>>>>

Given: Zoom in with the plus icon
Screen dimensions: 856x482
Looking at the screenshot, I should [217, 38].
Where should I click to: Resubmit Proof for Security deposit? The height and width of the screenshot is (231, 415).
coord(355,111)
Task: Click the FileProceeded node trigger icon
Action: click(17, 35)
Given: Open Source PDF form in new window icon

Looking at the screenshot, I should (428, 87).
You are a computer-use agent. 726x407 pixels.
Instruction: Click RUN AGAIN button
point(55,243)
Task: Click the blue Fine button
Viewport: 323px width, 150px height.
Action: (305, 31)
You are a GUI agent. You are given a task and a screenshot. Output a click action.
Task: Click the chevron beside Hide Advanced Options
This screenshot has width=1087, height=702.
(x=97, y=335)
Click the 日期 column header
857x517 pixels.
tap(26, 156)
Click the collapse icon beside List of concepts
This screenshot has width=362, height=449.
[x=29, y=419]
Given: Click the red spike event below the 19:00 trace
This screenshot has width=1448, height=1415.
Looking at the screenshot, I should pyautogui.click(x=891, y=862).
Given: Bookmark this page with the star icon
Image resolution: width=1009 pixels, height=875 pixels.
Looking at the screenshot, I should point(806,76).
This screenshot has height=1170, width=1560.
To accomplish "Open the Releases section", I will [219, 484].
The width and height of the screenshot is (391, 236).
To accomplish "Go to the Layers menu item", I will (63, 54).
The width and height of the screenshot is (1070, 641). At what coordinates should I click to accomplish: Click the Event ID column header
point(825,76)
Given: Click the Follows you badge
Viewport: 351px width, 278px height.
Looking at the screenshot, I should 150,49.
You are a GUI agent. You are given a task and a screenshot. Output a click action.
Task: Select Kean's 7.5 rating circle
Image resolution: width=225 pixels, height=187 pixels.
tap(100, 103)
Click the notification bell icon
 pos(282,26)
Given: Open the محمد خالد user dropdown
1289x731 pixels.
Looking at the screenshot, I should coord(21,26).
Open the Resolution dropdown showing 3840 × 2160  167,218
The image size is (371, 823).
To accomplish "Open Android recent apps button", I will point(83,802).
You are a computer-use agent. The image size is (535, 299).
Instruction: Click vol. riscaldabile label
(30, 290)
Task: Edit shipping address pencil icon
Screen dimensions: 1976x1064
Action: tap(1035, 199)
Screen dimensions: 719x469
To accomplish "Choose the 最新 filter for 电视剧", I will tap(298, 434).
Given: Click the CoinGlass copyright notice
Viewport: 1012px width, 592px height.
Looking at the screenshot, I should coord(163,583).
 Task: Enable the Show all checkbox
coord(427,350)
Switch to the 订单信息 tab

<<<<

◆ SHORT TASK:
Please repeat every one of the entries above word for word, from the first line to the last.

◆ IN RESPONSE:
Given: Zoom in with the plus icon
Screen dimensions: 856x482
Looking at the screenshot, I should [217, 38].
Where should I click to: Resubmit Proof for Security deposit? The height and width of the screenshot is (231, 415).
coord(355,111)
Task: Click the FileProceeded node trigger icon
Action: click(17, 35)
Given: Open Source PDF form in new window icon

Looking at the screenshot, I should (428, 87).
You are a computer-use agent. 726x407 pixels.
Instruction: Click RUN AGAIN button
point(55,243)
Task: Click the blue Fine button
Viewport: 323px width, 150px height.
Action: (305, 31)
You are a GUI agent. You are given a task and a screenshot. Output a click action.
Task: Click the chevron beside Hide Advanced Options
This screenshot has width=1087, height=702.
(x=97, y=335)
Click the 日期 column header
857x517 pixels.
tap(26, 156)
Click the collapse icon beside List of concepts
This screenshot has width=362, height=449.
[x=29, y=419]
Given: Click the red spike event below the 19:00 trace
This screenshot has width=1448, height=1415.
Looking at the screenshot, I should pyautogui.click(x=891, y=862).
Given: Bookmark this page with the star icon
Image resolution: width=1009 pixels, height=875 pixels.
Looking at the screenshot, I should point(806,76).
This screenshot has height=1170, width=1560.
To accomplish "Open the Releases section", I will [219, 484].
The width and height of the screenshot is (391, 236).
To accomplish "Go to the Layers menu item", I will (63, 54).
The width and height of the screenshot is (1070, 641). At what coordinates should I click to accomplish: Click the Event ID column header
point(825,76)
Given: Click the Follows you badge
Viewport: 351px width, 278px height.
Looking at the screenshot, I should 150,49.
You are a GUI agent. You are given a task and a screenshot. Output a click action.
Task: Select Kean's 7.5 rating circle
Image resolution: width=225 pixels, height=187 pixels.
tap(100, 103)
Click the notification bell icon
 pos(282,26)
Given: Open the محمد خالد user dropdown
1289x731 pixels.
Looking at the screenshot, I should coord(21,26).
Open the Resolution dropdown showing 3840 × 2160  167,218
The image size is (371, 823).
To accomplish "Open Android recent apps button", I will point(83,802).
You are a computer-use agent. The image size is (535, 299).
Instruction: Click vol. riscaldabile label
(30, 290)
Task: Edit shipping address pencil icon
Screen dimensions: 1976x1064
Action: tap(1035, 199)
Screen dimensions: 719x469
To accomplish "Choose the 最新 filter for 电视剧", I will tap(298, 434).
Given: Click the CoinGlass copyright notice
Viewport: 1012px width, 592px height.
Looking at the screenshot, I should coord(163,583).
 Task: Enable the Show all checkbox
coord(427,350)
Switch to the 订单信息 tab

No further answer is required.